Compito della regia, a questo punto, è superare la seduzione, la musicalità della lingua parlata (della stramba sintassi di cui Moscato è inventore), e dare ordine sparso, non cronologico, libertario  “ad un caleidoscopio di visioni ed incubi, sussulti e pensieri”, per una semantica di lemmi e cachinni    “che s’impenna e auto- disarma”:  colta, plebea, melodiosa  per merito di un eccellente  gruppo   di attrici (Imma Villa, Fulvia Carotenuto, Cristina Donadio, Ivana Maione, Sefora Russo) e del cammeo di  Lello Serao,  che pennella con misura e colore  lo sgradevole ruolo del Cardinale. Come  ‘spiritiello’ o “piccola divinità guardiana”, anche Moscato è arruolato alla scena (non so se in tutte le repliche)  in una raddoppiata presenza che tende a defilarsi, a non occupare troppo spazio.

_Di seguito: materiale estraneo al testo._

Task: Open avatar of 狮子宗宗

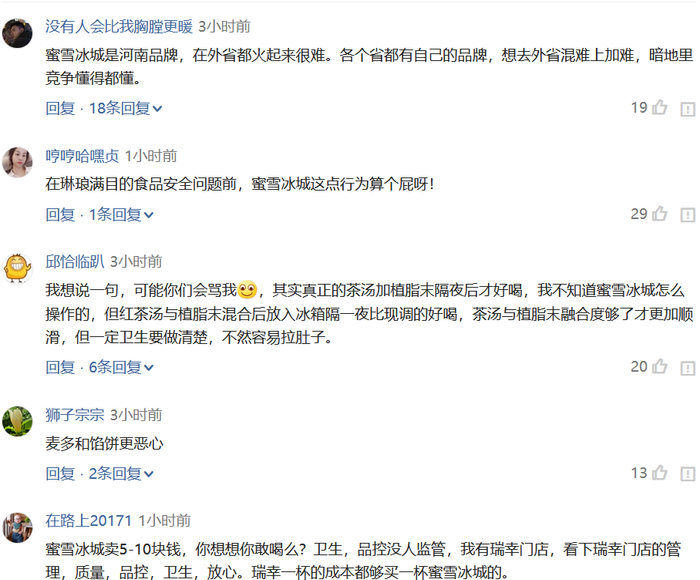Action: (x=17, y=421)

Progenitori dichiarati dello spettacolo sono invece Genet,  Pasolini, Artaud, che lasciano in donazione a Cerchiello lo stigma di una (imprescindibile) connessione tra poesia e vita, realtà e trasfigurazione: donde ricordarsi – parafrasando  il primo dei tre- che “dentro ogni commediante esiste un martire potenziale”. Spavaldo, epico, etico, civile, com’è la stessa scaturigine guascona del vero teatro.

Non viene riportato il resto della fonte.